L’article 2 « Définition et précisions sur l’application des règles », en son chapitre « Espaces végétalisés complémentaires » définit le type d’espaces pouvant répondre à cette catégorie ainsi que les coefficients modérateurs appliqués.

Pour ce qui est des 367 m2 d’espaces végétalisés en pleine terre ou complémentaires à atteindre, la notice du permis nous dit, dans son paragraphe « f » : « le terrain possède 196 m2 d’espaces verts en pleine terre ou complémentaires ». « Pour améliorer cette situation et atteindre les objectifs fixés dans le PLUi, plusieurs dispositifs sont prévus » :

  • « Les places de stationnement auront un revêtement perméable ». Or, si l’article 12.2 préconise un revêtement limitant « l’imperméabilisation des places de stationnement », la définition faite des « espaces complémentaires » n’intègre pas que les places de stationnement, même perméabilisées, puissent être comptabilisées comme telles. De plus, l’article 13.2.4 prévoit que les espaces végétalisés, qu’ils soient de pleine terre* ou complémentaires, doivent être plantés à raison à minima d’une unité de plantation* par tranche entamée de 20m2. Ce qui d’emblée écarte les places de stationnement. Dès lors, il convient de retirer du total revendiqué les 190 m2 de stationnement indûment comptabilisés. Ainsi les obligations fixées ne sont pas respectées.

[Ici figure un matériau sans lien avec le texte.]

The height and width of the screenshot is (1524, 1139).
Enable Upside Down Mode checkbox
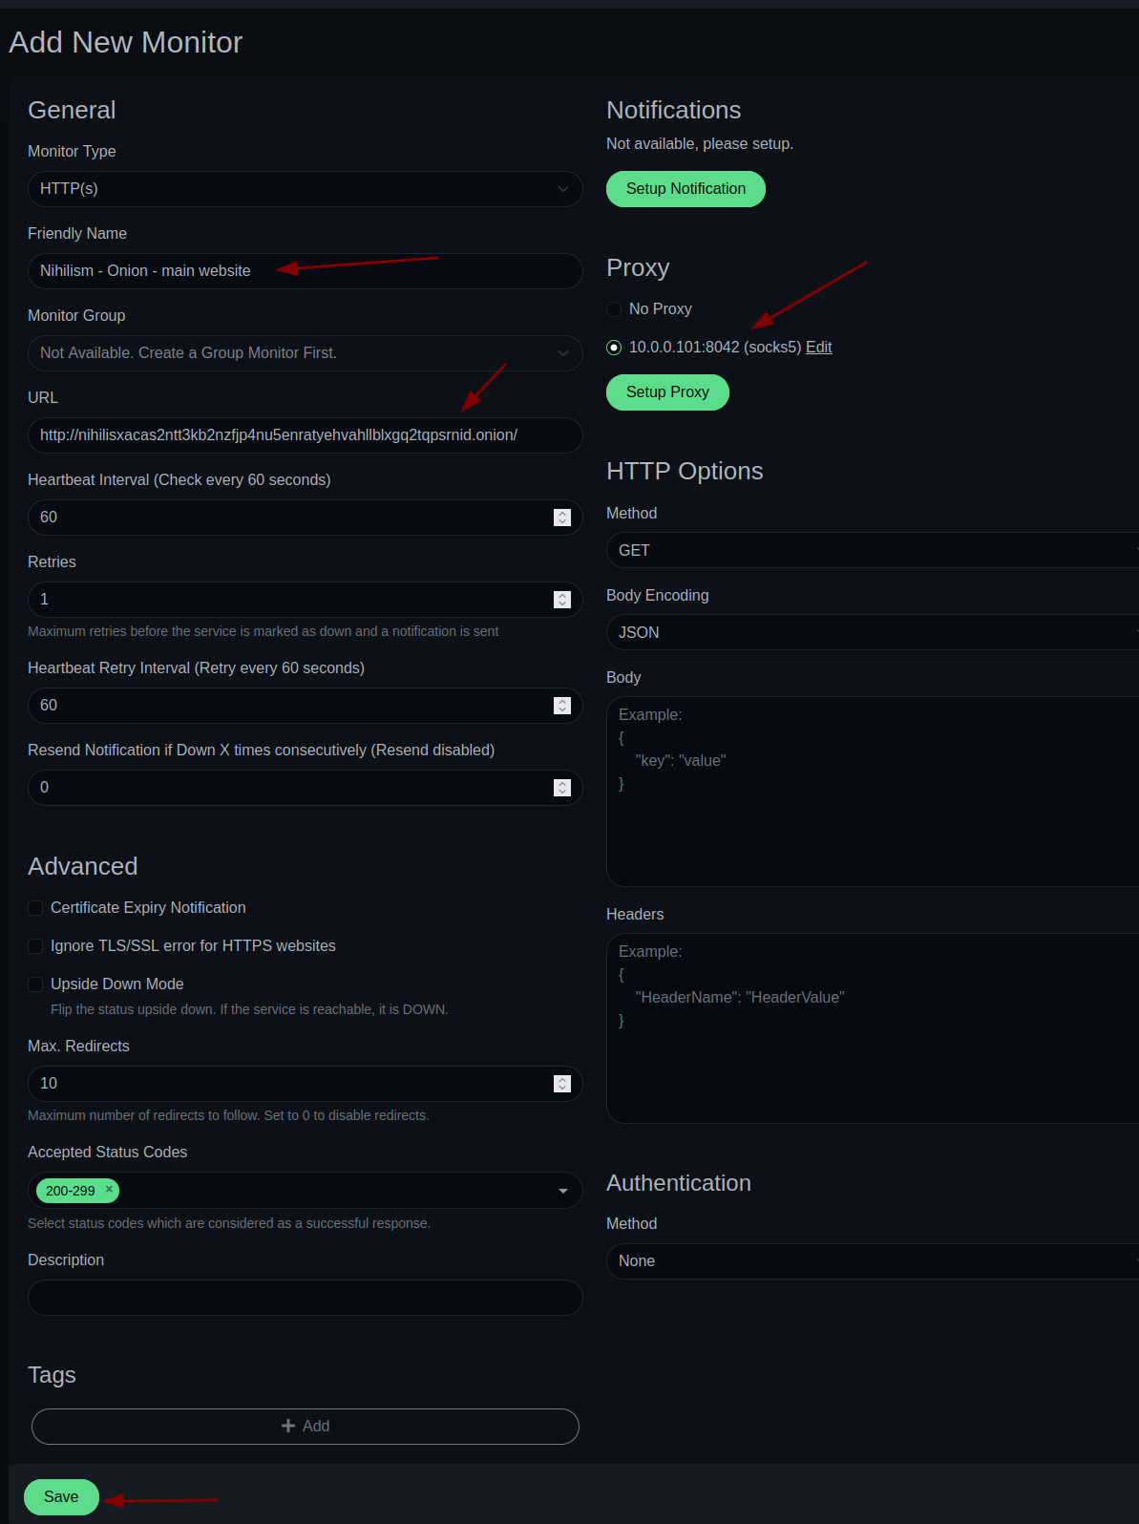[35, 984]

Le permis de construire prévoit que sur les 1 353 m2 de surface construite, 1 148 m2 seront consacrés à l’habitat, et que 205 m2 seront consacrés à l’activité de bureau. L’article 12.1.9 nous permet de définir les obligations en matière de stationnement de la manière suivante :

Habitation 1 place par tranche de 60 m2 de SP, avec un minimum d’une place par logement. Soit pour 1 148 m2 20 places
Bureau ou services publics ou d’intérêt collectif 1 place par tranche de 50 m2 de SP. Soit pour 205 m2 5 places

La notice et les plans annexés au permis de construire dénombrent bien 20 places de stationnement pour la partie habitat, réparties de la façon suivante :

  • 9 nouvelles places aériennes créées côté Passage de la mare Lagosse,
  • 4 nouvelles places couvertes créées côté Passage de la mare Lagosse,
  • 1 place nouvelle PMR créée côté Rue Jean Racine,
  • Et 6 places déjà existantes situées rue de la Poste,

En revanche, aucune place ne semble répondre aux obligations des 5 places générées par la conservation de 205 m2 de bureau. Dès lors, le projet dans son ensemble ne répond plus à ces obligations en termes de places de stationnement.

Le « Passage de La Mare-Lagosse » :

Enfin, la réalisation de ce projet nécessite la création de nombreuses places de parking, que vous avez choisi d’autoriser en aérien. De plus, pour favoriser une plus grande exploitation possible des surfaces disponibles à l’urbanisation, vous avez autorisé la desserte de ces places par le Passage de la Mare-Lagosse, rendant circulé ce chemin jusqu’ici principalement piéton.

Pour cela, la notice de réalisation du permis prévoit d’arracher l’ensemble de la végétation présente actuellement et d’élargir la voie à plus de cinq mètres.

La rue de la Poste ne possédant pas de trottoir sur sa rive sud, cette voie de circulation douce est le principal axe permettant à de nombreux habitants du quartier de rejoindre les équipements du pôle administratif et culturel de la ville que sont la Mairie et la Ferme Culturelle Decauville. Il permettait jusqu’ici aux écoliers de rejoindre l’école des Pépinières en traversant un nombre réduit de voies.

Dès lors, plusieurs questions se posent :

  • Quels sont les aménagements réalisés pour permettre la coexistence des véhicules et des piétons dans des conditions optimum de sécurité (création d’un trottoir, de marquage au sol spécifique, …) ? La notice comme les plans du permis de construire ne détaillent aucune solution.